• _Tasks_
1 - Reproduce the football forum thread word for word, starting at "Goodell reminds me" and ending at "against KC !!!!".
2 - In the football forum thread, which team does one poster declare will win the Super Bowl?
3 - Extend the football forum thread, picking up after its final post.

Overtime in Arlington
Love it

808 yards and 7 td & 0 int from both QB
TY Goodel for turning the NFL into the Arena football league

Goodell reminds me of two face from Batman each time I look at that fucker


----------



## The Liberal Media

Where is that dude who said Pitt was the #1 team in the NFL ??

Hell even my CRAPTASTIC Raiders  beat that POS team, and 2 of our wins came against KC !!!!


----------



## The Liberal Media

Biggest game of the season and the Giants look as bad as anything

Coughlin has multiple SB's but has to look at himself after this season
The team looked awesome a month ago when beating GB and now the 2 teams have gone in total opposite directions

He wont be fired, but lots of these guys have not taken the cigars out of their mouths from last year


----------



## Tommyboy

^ It's just a matter of the secondary being banged up (and Corey Webster sucking) and a few other minor things.  This isn't their year, oh well.  They are actually having a decent season considering how bad they really should be.  You can't do jack if your secondary is getting burned on every play.  And when you are behind and defenses know you are passing, it's a lot easier for them to defend.  

The games that they won they had their starting secondary playing.  You can't really blame a team for losing when they aren't playing with their starters.


----------



## The Liberal Media

A win in Washington for the Redskins wins the NFC east next week as Dallas lost today

Never thought I would say that at seasons start

Luck and RG3 Leading their teams to playoff games, what odds  could I have gotten on that ?

Giants are just sleepwalking now 33-7


----------



## The Liberal Media

Tommyboy said:


> ^ It's just a matter of the secondary being banged up (and Corey Webster sucking) and a few other minor things.  This isn't their year, oh well.  They are actually having a decent season considering how bad they really should be.  You can't do jack if your secondary is getting burned on every play.  *And when you are behind and defenses know you are passing, it's a lot easier for them to defend.
> *
> The games that they won they had their starting secondary playing.  You can't really blame a team for losing when they aren't playing with their starters.




Could not agree more 

Carson Palmer knows this


----------



## The Liberal Media

14-33

Well that was a royal spanking.
NYFG didnt even come to play and lost me a tonne of $$$

Fuck you Eli & Coughlin lol


----------



## alasdairm

breaking news: the #1 team in football misses playoffs!

alasdair


----------



## The Liberal Media

alasdairm said:


> breaking news: the #1 team in football misses playoffs!
> 
> alasdair


hardly breaking news as far as sports go 
Chelsea didnt make the knockout stages of the Champions league as defending champions

Its the system that is all wrong !!!

Its the cross teams have to bear as " defending champions" 

The Giants looked as good as anything when beating the Packers
Ironic that a month later it looks as if the Packers will be the team to beat
Texans as cold as ice now
Pats have major holes all over their defense
San Fran ..maybe but ditching Alex will bite them in the ass sooner or later
ATL ...erm well great team till they play Aaron Rodgers in a dome at home .. then its the usual meltdown from Matty Ice

Cant see anyone stopping the Packers
As I said before, the season starts about NOW

If anyone can see the Packers losing another game from now on , they are on some serious crack

Like I said before, you can quote this post
Green Bay will win the superbowl.
Fact !

JMHO


----------



## suburu

Pathetic effort from the Giants but we were rock solid all game. Great performance on all phases. Love when we wear the all black uniforms too, always seem to play well/nastier/better. Ed Reed will probably be getting suspended now for a clean hit on salsa boy. Embarrassing 


#1 team in football just earned a first round spot on their couch. Good job.

• _Record list_
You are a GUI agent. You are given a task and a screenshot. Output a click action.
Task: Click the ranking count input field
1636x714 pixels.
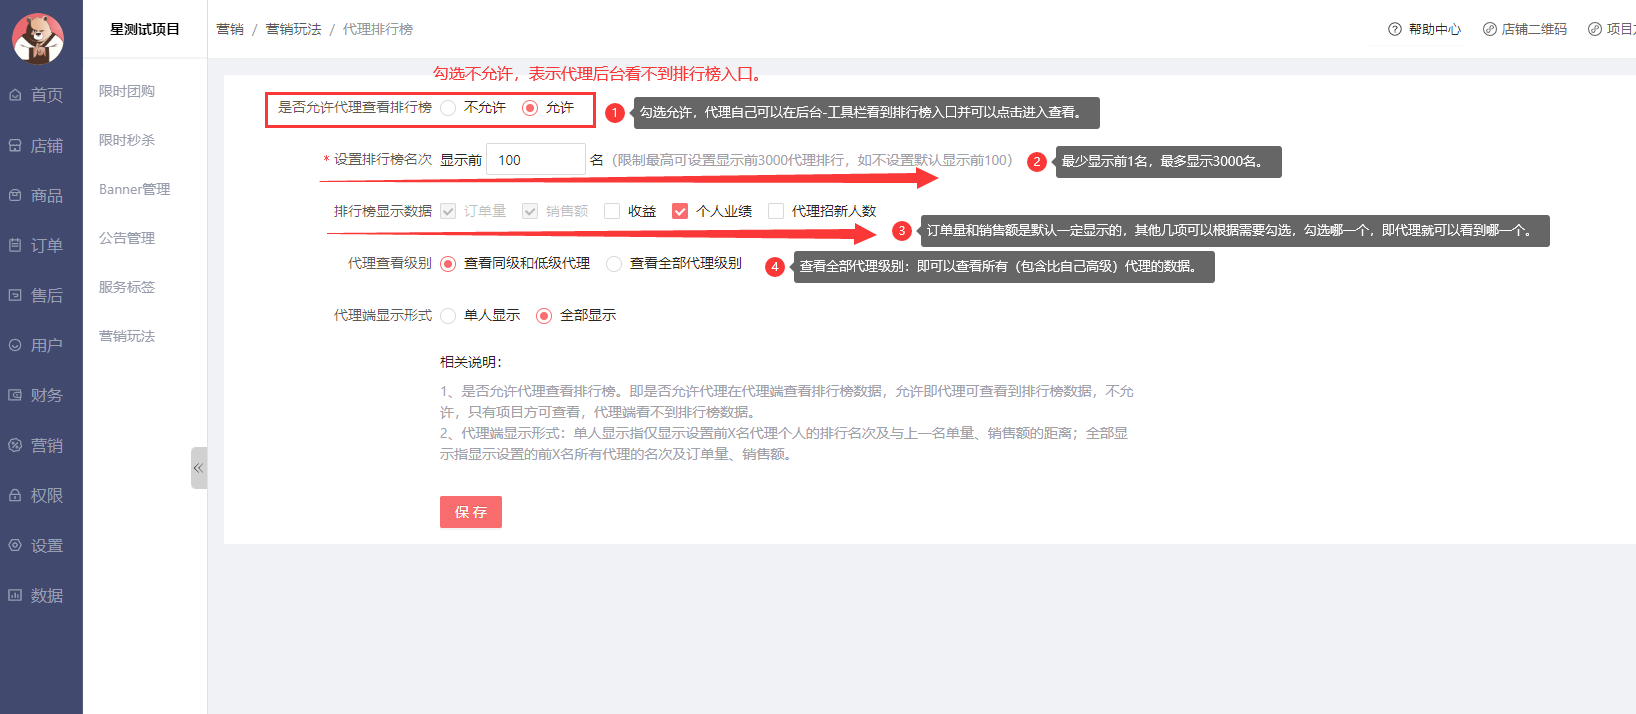coord(535,160)
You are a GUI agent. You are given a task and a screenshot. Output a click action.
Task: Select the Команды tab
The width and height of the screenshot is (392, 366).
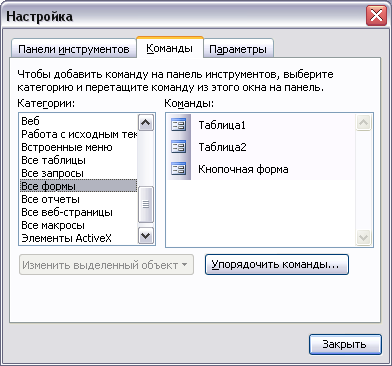click(169, 48)
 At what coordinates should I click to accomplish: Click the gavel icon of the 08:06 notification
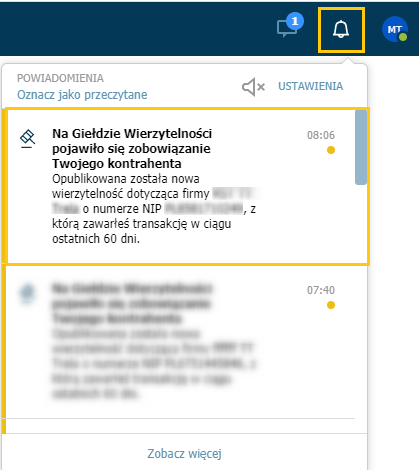tap(27, 139)
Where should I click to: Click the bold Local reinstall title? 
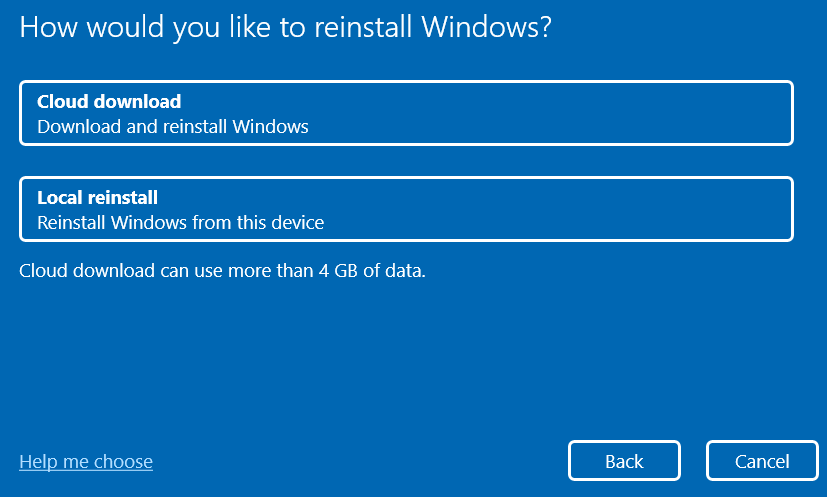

• _Outputs in order_
1 -
Goodell reminds me of two face from Batman each time I look at that fucker


----------



## The Liberal Media

Where is that dude who said Pitt was the #1 team in the NFL ??

Hell even my CRAPTASTIC Raiders  beat that POS team, and 2 of our wins came against KC !!!!

2 - Green Bay.

3 -
The Packers have the talent and team to win it but they've played some pretty shit teams recently. They need to get a decent run game going too. Wouldn't put anyone off backing them but 4th favourites is about right imo. Interesting game @ Vikings for them next week - if all the starters are playing and not rested.


----------



## alasdairm

except the steelers are not defending champions 

alasdair


----------



## EatMushrooms

Russel Wilson refuses to be denied a spot in the playoffs. Seahawks are straight up embarrassing the 49ers right now.


----------



## Max Power

Time to bring back Alex Smith.


----------



## Pander Bear

nah. time to gtfo of seattle


----------



## Tommyboy

Although we all jumped on the Kaepernick bandwagon, I do feel that they should have let Alex Smith finish off the year to see if he could get it done.  Since he played well all season they should be able to get a lot for him if they trade him in the off-season (which I'm sure they will), maybe more than they would have if they kept him as a starter and he didn't deliver in the playoffs.  

I haven't been watching the game so I don't know how he is playing.  The Seahawks look to be for real though judging by the score of this game.  They went 11-13 on 3rd down conversions and 4-4 in the red zone, so they had their way with the 49ers defense.  I don't know how the offense played but if they aren't getting on the field much they can't put up points.     

It looks like 3 of the rookie QB's will make the playoffs this season, 4 if you count Kaepernick although he's in his second season but first as a starter, and Alex Smith is more responsible for getting the team to the playoffs than Kap is.  Actually they will each have had 2 losses, and funny enough they both were both a part of the game that ended in a tie.    

On another note, does anybody else get the urge to punch Philip Rivers in the face?  He's always bitching even when he's the one messing up, and I can't stand the look on his face.  I get that he's just being really competitive, but he reminds me of Jim Harbaugh and those two would either love each other or want to kill each other since I don't know if two people with that personality can co-exist in the same room or not.


----------



## MikeOekiM

Falcons will fucking rape the packers if they play them in the playoffs. The one team I'm most worried about right now is the seahawks.


----------



## Care

I had to work so i missed the game.

Seems like it was a good thing.

11/12 on 3rd downs against the 49ers D.... that is the stat of the game right there.

The seahawks are getting hot at the right time, but assuming the 49ers win against the cardinals next week the seahawks will be on the road throughout the playoffs, where they seem to be significantly weaker.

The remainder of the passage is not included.